Flair: Extend tags recognized by a SequenceTagger

Created on 7 Aug 2020 · 5Comments · Source: flairNLP/flair

Hello,

I would like to know if it's possible to extend the entities recognized by a ner SequenceTagger. For instance I trained a sequence tagger with CamemBERT and it can actually detect the following entities :

tagger.tag_dictionary.get_items()

output :

['<unk>','O','B-LOC','B-DATE','I-DATE','B-TIME','B-ORG','I-ORG','B-PRODUCT','I-PRODUCT','B-PER','I-PER', 'I-LOC','I-TIME',
 'B-EVENT','I-EVENT','-','', '<START>','<STOP>']

So it can recognizes : LOC, ORG, PER, TIME, EVENT, PRODUCT and DATE.

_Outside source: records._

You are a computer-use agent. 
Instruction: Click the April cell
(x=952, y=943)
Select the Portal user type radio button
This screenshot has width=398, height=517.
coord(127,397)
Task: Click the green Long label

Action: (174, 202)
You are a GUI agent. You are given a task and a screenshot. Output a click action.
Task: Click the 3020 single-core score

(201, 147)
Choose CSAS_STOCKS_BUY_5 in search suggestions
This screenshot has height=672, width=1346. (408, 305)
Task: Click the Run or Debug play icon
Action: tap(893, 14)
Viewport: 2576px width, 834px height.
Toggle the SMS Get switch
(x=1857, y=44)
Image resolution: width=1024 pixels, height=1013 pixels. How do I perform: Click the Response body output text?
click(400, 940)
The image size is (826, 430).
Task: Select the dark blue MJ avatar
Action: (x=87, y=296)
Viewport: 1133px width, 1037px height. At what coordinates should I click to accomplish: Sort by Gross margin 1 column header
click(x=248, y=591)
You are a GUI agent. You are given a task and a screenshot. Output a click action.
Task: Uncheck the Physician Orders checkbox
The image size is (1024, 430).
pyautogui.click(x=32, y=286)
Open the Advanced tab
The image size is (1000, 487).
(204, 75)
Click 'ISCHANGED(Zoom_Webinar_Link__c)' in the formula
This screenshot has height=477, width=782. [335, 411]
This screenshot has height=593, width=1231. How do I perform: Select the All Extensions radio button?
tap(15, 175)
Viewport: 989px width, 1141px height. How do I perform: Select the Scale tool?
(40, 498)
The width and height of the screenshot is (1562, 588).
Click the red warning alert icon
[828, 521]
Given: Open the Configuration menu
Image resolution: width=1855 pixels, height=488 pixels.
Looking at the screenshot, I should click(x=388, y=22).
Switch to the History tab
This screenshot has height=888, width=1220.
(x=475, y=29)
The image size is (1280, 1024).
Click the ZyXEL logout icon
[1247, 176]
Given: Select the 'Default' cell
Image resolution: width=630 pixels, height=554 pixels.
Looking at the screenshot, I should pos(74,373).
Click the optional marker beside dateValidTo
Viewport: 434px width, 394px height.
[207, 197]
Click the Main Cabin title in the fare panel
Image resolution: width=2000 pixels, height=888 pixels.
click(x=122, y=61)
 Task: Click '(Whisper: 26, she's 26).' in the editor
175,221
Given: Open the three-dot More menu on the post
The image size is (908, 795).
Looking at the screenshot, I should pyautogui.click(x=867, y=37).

Now I would like to extend this tagger so it can recognizes say "MOLECULE". I tried to add "B-MOLECULE" and "I-MOLECULE" to the tag dictionnary like this :

tagger.tag_dictionary.add_item("B-MOLECULE")
tagger.tag_dictionary.add_item("I-MOLECULE")

and then I started to train my tagger on a (conll) corpus where some tokens are tagged with B-MOLECULE or I-MOLECULE but then I get the following error :

---------------------------------------------------------------------------
IndexError                                Traceback (most recent call last)
<ipython-input-11-666d914e1eca> in <module>
     10               embeddings_storage_mode="cpu",
     11               monitor_test=True,
---> 12               checkpoint=True)

/opt/conda/envs/asd/lib/python3.7/site-packages/flair/trainers/trainer.py in train(self, base_path, learning_rate, mini_batch_size, mini_batch_chunk_size, max_epochs, scheduler, anneal_factor, patience, initial_extra_patience, min_learning_rate, train_with_dev, monitor_train, monitor_test, embeddings_storage_mode, checkpoint, save_final_model, anneal_with_restarts, anneal_with_prestarts, batch_growth_annealing, shuffle, param_selection_mode, num_workers, sampler, use_amp, amp_opt_level, eval_on_train_fraction, eval_on_train_shuffle, **kwargs)
    347 
    348                         # forward pass
--> 349                         loss = self.model.forward_loss(batch_step)
    350 
    351                         # Backward

/opt/conda/envs/asd/lib/python3.7/site-packages/flair/models/sequence_tagger_model.py in forward_loss(self, data_points, sort)
    598     ) -> torch.tensor:
    599         features = self.forward(data_points)
--> 600         return self._calculate_loss(features, data_points)
    601 
    602     def forward(self, sentences: List[Sentence]):

/opt/conda/envs/asd/lib/python3.7/site-packages/flair/models/sequence_tagger_model.py in _calculate_loss(self, features, sentences)
    735 
    736             forward_score = self._forward_alg(features, lengths)
--> 737             gold_score = self._score_sentence(features, tags, lengths)
    738 
    739             score = forward_score - gold_score

/opt/conda/envs/asd/lib/python3.7/site-packages/flair/models/sequence_tagger_model.py in _score_sentence(self, feats, tags, lens_)
    707             score[i] = torch.sum(
    708                 self.transitions[
--> 709                     pad_stop_tags[i, : lens_[i] + 1], pad_start_tags[i, : lens_[i] + 1]
    710                 ]
    711             ) + torch.sum(feats[i, r, tags[i, : lens_[i]]])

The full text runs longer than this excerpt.